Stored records
******************************

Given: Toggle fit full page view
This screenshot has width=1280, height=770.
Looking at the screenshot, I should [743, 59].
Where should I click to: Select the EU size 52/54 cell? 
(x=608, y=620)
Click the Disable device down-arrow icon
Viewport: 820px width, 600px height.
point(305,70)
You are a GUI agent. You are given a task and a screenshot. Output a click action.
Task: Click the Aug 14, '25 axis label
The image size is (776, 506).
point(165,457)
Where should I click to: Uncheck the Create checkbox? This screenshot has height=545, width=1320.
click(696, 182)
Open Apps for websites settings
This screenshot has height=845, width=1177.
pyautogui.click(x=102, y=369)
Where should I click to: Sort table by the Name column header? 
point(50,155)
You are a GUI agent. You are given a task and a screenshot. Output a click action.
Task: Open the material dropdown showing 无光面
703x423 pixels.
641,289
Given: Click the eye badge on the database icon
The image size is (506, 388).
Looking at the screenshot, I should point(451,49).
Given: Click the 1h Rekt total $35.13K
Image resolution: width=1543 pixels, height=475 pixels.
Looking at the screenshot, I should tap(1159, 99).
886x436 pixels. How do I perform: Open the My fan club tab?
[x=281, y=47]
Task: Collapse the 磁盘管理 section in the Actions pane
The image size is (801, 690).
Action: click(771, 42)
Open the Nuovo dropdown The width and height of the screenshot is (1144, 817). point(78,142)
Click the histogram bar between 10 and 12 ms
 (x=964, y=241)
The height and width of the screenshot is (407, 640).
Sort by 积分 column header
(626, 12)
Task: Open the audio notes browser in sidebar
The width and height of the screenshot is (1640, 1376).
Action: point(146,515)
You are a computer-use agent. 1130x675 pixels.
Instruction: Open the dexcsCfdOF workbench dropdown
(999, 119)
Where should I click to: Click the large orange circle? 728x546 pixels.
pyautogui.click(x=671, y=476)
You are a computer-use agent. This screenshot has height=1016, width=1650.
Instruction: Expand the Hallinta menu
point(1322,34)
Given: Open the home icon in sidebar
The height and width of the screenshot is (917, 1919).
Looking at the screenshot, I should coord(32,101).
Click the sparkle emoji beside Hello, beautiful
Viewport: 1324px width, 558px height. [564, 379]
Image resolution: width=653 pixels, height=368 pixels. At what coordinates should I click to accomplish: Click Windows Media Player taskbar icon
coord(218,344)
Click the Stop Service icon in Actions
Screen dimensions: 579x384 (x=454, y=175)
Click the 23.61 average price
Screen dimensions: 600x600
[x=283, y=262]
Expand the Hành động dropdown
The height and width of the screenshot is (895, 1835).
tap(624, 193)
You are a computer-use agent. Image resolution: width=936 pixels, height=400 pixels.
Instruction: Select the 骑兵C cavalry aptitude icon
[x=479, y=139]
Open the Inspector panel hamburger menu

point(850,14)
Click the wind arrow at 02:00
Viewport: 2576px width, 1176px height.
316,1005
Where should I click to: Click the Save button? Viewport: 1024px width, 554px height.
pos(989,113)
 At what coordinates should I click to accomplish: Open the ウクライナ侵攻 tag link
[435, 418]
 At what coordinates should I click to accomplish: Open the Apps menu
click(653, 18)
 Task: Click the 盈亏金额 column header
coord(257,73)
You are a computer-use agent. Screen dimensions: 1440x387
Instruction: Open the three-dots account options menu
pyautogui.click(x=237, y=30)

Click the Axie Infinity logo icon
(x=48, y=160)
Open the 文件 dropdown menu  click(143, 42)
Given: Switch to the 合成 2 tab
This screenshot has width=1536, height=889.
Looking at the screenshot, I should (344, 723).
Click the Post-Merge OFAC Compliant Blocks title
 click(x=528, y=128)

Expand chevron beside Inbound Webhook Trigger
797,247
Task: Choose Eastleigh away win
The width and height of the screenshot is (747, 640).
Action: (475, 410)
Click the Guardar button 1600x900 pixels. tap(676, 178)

******************************

## Task objective
Repeat all the lines above verbatim.

## Written response
Given: Toggle fit full page view
This screenshot has width=1280, height=770.
Looking at the screenshot, I should [743, 59].
Where should I click to: Select the EU size 52/54 cell? 
(x=608, y=620)
Click the Disable device down-arrow icon
Viewport: 820px width, 600px height.
point(305,70)
You are a GUI agent. You are given a task and a screenshot. Output a click action.
Task: Click the Aug 14, '25 axis label
The image size is (776, 506).
point(165,457)
Where should I click to: Uncheck the Create checkbox? This screenshot has height=545, width=1320.
click(696, 182)
Open Apps for websites settings
This screenshot has height=845, width=1177.
pyautogui.click(x=102, y=369)
Where should I click to: Sort table by the Name column header? 
point(50,155)
You are a GUI agent. You are given a task and a screenshot. Output a click action.
Task: Open the material dropdown showing 无光面
703x423 pixels.
641,289
Given: Click the eye badge on the database icon
The image size is (506, 388).
Looking at the screenshot, I should point(451,49).
Given: Click the 1h Rekt total $35.13K
Image resolution: width=1543 pixels, height=475 pixels.
Looking at the screenshot, I should tap(1159, 99).
886x436 pixels. How do I perform: Open the My fan club tab?
[x=281, y=47]
Task: Collapse the 磁盘管理 section in the Actions pane
The image size is (801, 690).
Action: click(771, 42)
Open the Nuovo dropdown The width and height of the screenshot is (1144, 817). point(78,142)
Click the histogram bar between 10 and 12 ms
 (x=964, y=241)
The height and width of the screenshot is (407, 640).
Sort by 积分 column header
(626, 12)
Task: Open the audio notes browser in sidebar
The width and height of the screenshot is (1640, 1376).
Action: point(146,515)
You are a computer-use agent. 1130x675 pixels.
Instruction: Open the dexcsCfdOF workbench dropdown
(999, 119)
Where should I click to: Click the large orange circle? 728x546 pixels.
pyautogui.click(x=671, y=476)
You are a computer-use agent. This screenshot has height=1016, width=1650.
Instruction: Expand the Hallinta menu
point(1322,34)
Given: Open the home icon in sidebar
The height and width of the screenshot is (917, 1919).
Looking at the screenshot, I should coord(32,101).
Click the sparkle emoji beside Hello, beautiful
Viewport: 1324px width, 558px height. [564, 379]
Image resolution: width=653 pixels, height=368 pixels. At what coordinates should I click to accomplish: Click Windows Media Player taskbar icon
coord(218,344)
Click the Stop Service icon in Actions
Screen dimensions: 579x384 (x=454, y=175)
Click the 23.61 average price
Screen dimensions: 600x600
[x=283, y=262]
Expand the Hành động dropdown
The height and width of the screenshot is (895, 1835).
tap(624, 193)
You are a computer-use agent. Image resolution: width=936 pixels, height=400 pixels.
Instruction: Select the 骑兵C cavalry aptitude icon
[x=479, y=139]
Open the Inspector panel hamburger menu

point(850,14)
Click the wind arrow at 02:00
Viewport: 2576px width, 1176px height.
316,1005
Where should I click to: Click the Save button? Viewport: 1024px width, 554px height.
pos(989,113)
 At what coordinates should I click to accomplish: Open the ウクライナ侵攻 tag link
[435, 418]
 At what coordinates should I click to accomplish: Open the Apps menu
click(653, 18)
 Task: Click the 盈亏金额 column header
coord(257,73)
You are a computer-use agent. Screen dimensions: 1440x387
Instruction: Open the three-dots account options menu
pyautogui.click(x=237, y=30)

Click the Axie Infinity logo icon
(x=48, y=160)
Open the 文件 dropdown menu  click(143, 42)
Given: Switch to the 合成 2 tab
This screenshot has width=1536, height=889.
Looking at the screenshot, I should (344, 723).
Click the Post-Merge OFAC Compliant Blocks title
 click(x=528, y=128)

Expand chevron beside Inbound Webhook Trigger
797,247
Task: Choose Eastleigh away win
The width and height of the screenshot is (747, 640).
Action: (475, 410)
Click the Guardar button 1600x900 pixels. tap(676, 178)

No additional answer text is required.